What if there are countably infinite dimensions? That is, one axis for each natural number? Can it still be done?
Doesn’t seem like it. Suppose you could only be at 0 or 1 on each axis. Then the set of points is the same as the set of real numbers 0<=r<1, expressed in binary, with each axis corresponding to a digit. But that’s an uncountable set by Cantor’s diagonalization. It just gets worse if each axis supports a countable number of positions.
If you allow for all of the coordinates to be non-zero, then the set is uncountable (as Herr Doktor Merkwürdigliebe has noted.) But interestingly, the set of all lattice points with a finite number of non-zero coordinates is countable. One way to see this is to first count all the points with all zeros after position 1 whose coordinates are all no greater than 1 in magnitude. (There are a finite number of these — in fact, only three.) Then count all lattice points will all zeros after position 2 whose coordinates are no greater than 2 in magnitude. (Again, a finite number.) Then count all lattice points with all zeros after position 3 whose coordinates are all no greater than 3 in magnitude. And so forth. At each stage you will be counting a finite number of lattice points, and a countable union of finite sets is countable.
You could also use a Gödel-like numbering.
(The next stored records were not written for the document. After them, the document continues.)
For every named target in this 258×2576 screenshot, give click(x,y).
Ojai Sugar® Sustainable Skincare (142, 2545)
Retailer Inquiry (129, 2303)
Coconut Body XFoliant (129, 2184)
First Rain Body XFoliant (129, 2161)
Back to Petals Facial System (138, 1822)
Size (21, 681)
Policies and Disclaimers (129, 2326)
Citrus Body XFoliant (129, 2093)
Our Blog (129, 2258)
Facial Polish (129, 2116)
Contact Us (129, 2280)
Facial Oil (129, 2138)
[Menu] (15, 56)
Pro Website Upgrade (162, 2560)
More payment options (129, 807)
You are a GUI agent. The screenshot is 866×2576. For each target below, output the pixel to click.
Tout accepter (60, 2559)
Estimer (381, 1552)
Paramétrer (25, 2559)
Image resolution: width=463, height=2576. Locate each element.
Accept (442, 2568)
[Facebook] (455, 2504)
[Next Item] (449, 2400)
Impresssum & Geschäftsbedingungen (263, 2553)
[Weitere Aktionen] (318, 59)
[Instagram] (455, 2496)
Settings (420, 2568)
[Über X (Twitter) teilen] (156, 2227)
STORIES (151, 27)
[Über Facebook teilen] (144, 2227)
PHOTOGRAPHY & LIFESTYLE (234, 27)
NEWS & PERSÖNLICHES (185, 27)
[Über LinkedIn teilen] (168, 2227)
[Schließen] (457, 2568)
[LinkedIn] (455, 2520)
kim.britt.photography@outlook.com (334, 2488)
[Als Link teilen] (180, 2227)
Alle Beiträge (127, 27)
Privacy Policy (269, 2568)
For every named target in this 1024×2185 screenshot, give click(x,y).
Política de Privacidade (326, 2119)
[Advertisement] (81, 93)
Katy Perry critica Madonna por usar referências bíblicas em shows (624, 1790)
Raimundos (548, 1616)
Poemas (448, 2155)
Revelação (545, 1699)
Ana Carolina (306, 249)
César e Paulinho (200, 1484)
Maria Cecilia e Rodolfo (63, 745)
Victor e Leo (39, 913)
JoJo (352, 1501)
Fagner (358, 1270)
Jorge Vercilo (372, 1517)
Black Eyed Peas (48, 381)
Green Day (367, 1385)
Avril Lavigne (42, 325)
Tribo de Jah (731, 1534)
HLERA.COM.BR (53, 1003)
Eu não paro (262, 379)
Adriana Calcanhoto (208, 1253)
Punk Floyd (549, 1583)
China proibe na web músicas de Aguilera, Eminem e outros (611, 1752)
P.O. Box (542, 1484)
To convert a lattice point to an integer, for each non-zero coordinate, take the nth prime number (where n is the coordinate index) and raise it to the power of the coordinate value. Then multiply all those powers together. You always end up with a (finite) integer, so it’s countable. Easy to convert back as well.
Ok, I’m only dealing with non-negative integers here, but it’s easy to map from the integers to the non-negative integers and back.
Actually, forget mapping the negative integers to positive. Just let the exponents go negative. Then every lattice point translates to a positive rational (of which there are countably many).
Thanks for the responses! I thought a diagonal argument would come into the picture but wasn’t clear how. I don’t know what Godel numberings are but I’m in the middle of reading “Godel, Escher, Bach” by Hofstadter and I think he’s going to cover that sometime within the next 800 pages if he ever gets around to it
It’s just a technique for embedding all sorts of information into a single integer. Suppose you have some ordered pairs of positive integers where the first number is distinct, like \{(3, 7), (5, 3), (6, 10)\}. To encode that into a single number, take first number in each pair (call it n), then take the nth prime number and raise it to the power of the second number. Then multiply everything together. So in my example, we have P(3)=5, P(5)=11, P(6)=13, and therefore our number is X = 3^7 \cdot 11^3 \cdot 13^{10} = 401291870347778553
The really cool thing is that you can do it recursively. If I have \{(1, \{(3, 7), (5, 3), (6, 10)\}), (3, \{(1, 3)\})\}, then the encoded number is X = 2^{401291870347778553} \cdot 5^{2^3}. And so on, for however many layers you want. All the numbers have to be finite, of course.
It’s easy to go in the other direction too; you just factor the number and count the number of times each prime factor shows up.
Gödel himself used the technique to encode formulas. He would assign each symbol an integer, for example ( would be the number 11, and so on. Then you could turn any mathematical statement into a distinct number.
Note that, while that that will get you out all of the ordered pairs you put in, it won’t tell you what order those ordered pairs were in. That is to say, \{(3,7),(5,3),(6,10)\} will encode the same as \{(5,3),(6,10),(3,7)\}. So if you’re using this to encode entire formulas, you’d best make sure that your encoding includes order information in some other way. Presumably, the way Gödel did it was to have one ordered pair starting with 1, one starting with 2, one starting with 3, and so on, with the number paired with 1 being “the first symbol”, the one paired with 2 being “the second symbol”, and so on.
I don’t actually think that Hofstadter goes into the details of this particular encoding method, but rather, uses a different encoding. Which is fine. All that was really necessary for Gödel’s argument was that it’s possible to encode formulas as integers; precisely how the encoding worked didn’t matter.